Maurizio Sarri doskonale zdaje sobie sprawę, że Cristiano Ronaldo musi zostać jego integralną postacią w Turynie. Włoch w piątek odwiedził piłkarza we Francji na wakacjach, aby omówić z nim jego rolę w nadchodzącym sezonie.
Zgodnie z informacjami Romeo Agrestiego, 60-latek powiadomił byłego piłkarza Realu Madryt, że chce, aby ten przeniósł się na pozycje napastnika. Do tej pory reprezentant Portugalii zwykle operował na jednym ze skrzydeł i wchodził w wolne strefy pola karnego. Takie rozwiązanie przyniosło mu 28 bramek w poprzednim sezonie, biorąc pod uwagę wszystkie rozgrywki.
Szkoleniowiec „Starej Damy” wierzy jednak, że zmiana stylu gry Ronaldo pomoże mu pobić rekord Serie A w postaci 36 goli w jednym sezonie Serie A. Obecnie takim wynikiem może pochwalić się Gonzalo Higuain, który dokonał tego właśnie podczas współpracy z włoskim trenerem w Napoli.
Wraz ze zmianą trenera Juventus będzie występował głównie w formacji 4-3-3 lub 4-3-1-2. Sarri na pierwszej konferencji przyznał, że potrzebuje jakościowych piłkarzy na skrzydłach, wymieniając między innymi Dybale oraz Douglasa Coste.
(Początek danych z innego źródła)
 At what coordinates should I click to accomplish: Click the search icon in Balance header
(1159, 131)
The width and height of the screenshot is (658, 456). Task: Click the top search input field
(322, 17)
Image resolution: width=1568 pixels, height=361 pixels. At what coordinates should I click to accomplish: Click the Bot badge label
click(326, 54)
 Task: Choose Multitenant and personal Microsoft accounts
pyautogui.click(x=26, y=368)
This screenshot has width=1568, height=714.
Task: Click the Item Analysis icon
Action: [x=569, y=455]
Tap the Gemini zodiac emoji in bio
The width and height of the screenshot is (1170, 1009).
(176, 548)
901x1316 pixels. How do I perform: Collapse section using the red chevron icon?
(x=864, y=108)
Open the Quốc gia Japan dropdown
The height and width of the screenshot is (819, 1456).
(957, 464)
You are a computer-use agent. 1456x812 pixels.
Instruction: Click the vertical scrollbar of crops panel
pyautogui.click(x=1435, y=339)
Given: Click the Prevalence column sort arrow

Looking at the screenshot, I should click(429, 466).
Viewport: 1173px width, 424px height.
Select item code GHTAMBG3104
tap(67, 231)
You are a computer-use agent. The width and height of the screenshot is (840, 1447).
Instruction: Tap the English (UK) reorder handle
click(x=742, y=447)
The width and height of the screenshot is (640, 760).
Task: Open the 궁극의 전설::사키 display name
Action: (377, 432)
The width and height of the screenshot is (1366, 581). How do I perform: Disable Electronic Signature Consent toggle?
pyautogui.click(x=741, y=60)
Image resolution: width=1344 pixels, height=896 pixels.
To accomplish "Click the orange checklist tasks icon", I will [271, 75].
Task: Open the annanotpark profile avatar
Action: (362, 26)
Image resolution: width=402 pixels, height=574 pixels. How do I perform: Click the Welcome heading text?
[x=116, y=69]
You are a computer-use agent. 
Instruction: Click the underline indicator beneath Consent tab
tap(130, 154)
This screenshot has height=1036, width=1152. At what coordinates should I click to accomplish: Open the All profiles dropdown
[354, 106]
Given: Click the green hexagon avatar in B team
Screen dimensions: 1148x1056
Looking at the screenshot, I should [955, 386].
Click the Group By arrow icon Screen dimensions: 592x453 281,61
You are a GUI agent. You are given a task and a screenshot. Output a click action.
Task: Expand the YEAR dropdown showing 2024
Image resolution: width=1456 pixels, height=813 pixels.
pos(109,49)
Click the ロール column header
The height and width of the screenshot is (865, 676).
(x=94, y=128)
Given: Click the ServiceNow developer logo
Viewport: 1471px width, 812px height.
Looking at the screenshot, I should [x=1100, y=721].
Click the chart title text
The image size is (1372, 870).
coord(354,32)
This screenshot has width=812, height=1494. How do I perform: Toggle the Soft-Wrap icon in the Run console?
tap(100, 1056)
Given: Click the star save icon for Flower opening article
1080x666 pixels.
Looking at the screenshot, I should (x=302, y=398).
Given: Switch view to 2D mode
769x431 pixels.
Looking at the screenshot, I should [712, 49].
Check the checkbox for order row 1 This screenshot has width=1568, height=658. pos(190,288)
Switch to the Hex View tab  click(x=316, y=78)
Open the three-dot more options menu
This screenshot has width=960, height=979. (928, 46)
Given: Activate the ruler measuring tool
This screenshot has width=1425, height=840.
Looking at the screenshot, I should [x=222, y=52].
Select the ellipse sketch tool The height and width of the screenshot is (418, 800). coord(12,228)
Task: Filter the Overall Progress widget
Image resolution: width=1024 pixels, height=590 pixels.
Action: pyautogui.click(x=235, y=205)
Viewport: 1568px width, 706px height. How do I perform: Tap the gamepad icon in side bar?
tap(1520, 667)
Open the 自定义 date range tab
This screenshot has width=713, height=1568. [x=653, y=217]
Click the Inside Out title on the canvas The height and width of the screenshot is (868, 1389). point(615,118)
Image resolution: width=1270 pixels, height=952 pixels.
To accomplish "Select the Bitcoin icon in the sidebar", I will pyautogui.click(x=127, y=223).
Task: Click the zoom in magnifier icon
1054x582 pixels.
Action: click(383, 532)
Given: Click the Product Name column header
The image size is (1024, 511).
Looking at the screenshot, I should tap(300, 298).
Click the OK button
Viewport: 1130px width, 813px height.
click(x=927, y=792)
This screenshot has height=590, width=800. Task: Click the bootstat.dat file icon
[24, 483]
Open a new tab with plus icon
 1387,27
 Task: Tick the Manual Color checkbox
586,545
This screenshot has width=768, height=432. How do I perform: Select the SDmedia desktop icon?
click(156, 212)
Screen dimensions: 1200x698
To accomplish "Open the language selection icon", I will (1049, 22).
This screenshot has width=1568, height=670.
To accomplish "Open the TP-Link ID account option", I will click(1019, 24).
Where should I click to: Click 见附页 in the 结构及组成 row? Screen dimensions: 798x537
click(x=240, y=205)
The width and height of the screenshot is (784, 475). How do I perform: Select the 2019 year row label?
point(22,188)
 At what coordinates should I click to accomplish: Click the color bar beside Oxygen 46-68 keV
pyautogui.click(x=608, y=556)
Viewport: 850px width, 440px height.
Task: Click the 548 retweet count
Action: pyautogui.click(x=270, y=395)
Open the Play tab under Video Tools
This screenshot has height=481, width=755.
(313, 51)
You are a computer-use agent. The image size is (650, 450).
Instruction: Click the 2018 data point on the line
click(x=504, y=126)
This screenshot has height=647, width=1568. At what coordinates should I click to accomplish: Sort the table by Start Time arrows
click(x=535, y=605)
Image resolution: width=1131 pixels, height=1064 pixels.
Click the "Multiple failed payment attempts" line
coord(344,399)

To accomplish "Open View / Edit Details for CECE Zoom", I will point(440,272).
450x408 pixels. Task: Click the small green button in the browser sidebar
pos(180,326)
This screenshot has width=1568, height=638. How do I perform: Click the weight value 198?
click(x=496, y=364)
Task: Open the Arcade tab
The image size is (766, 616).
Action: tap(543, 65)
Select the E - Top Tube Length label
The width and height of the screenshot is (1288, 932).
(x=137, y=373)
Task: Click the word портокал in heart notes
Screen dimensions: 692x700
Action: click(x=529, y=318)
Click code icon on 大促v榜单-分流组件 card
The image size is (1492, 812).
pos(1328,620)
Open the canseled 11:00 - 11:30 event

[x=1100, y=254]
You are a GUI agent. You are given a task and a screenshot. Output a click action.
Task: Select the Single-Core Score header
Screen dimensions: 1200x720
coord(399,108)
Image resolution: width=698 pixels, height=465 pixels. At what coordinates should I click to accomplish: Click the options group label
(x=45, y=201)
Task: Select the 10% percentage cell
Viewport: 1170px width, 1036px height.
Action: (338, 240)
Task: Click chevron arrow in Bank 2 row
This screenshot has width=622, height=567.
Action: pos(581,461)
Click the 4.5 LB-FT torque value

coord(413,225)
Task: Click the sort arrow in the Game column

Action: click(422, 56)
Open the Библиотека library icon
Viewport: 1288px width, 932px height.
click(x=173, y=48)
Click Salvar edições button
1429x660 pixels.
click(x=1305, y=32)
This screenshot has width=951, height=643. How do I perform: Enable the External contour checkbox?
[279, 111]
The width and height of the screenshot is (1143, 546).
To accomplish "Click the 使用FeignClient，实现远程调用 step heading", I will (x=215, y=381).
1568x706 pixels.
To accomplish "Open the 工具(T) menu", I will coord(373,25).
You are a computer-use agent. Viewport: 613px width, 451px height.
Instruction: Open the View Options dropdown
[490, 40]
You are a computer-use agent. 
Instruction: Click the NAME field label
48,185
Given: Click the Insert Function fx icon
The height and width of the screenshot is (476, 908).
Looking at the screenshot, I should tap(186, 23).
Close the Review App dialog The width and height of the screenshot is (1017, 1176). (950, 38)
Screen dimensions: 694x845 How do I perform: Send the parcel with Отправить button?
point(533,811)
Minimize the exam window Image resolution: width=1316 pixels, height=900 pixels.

Co ciekawe, media obu zawodników łączą z opuszczeniem Turynu.
Jak na plany nowego trenera zareagował Ronaldo? W przeszłości, kiedy występował w Realu Madryt, 34-latek przeciwstawił się takim zmianom. Mimo to Cristiano z zadowoleniem przyjął starania Sarriego, który przedyskutował z nim wiele kwestii. Dalsze rozmowy mają się odbyć podczas przedsezonowego tournée. To wówczas zapewne zostanie przetestowana nowa rola pięciokrotnego zdobywcy Złotej Piłki.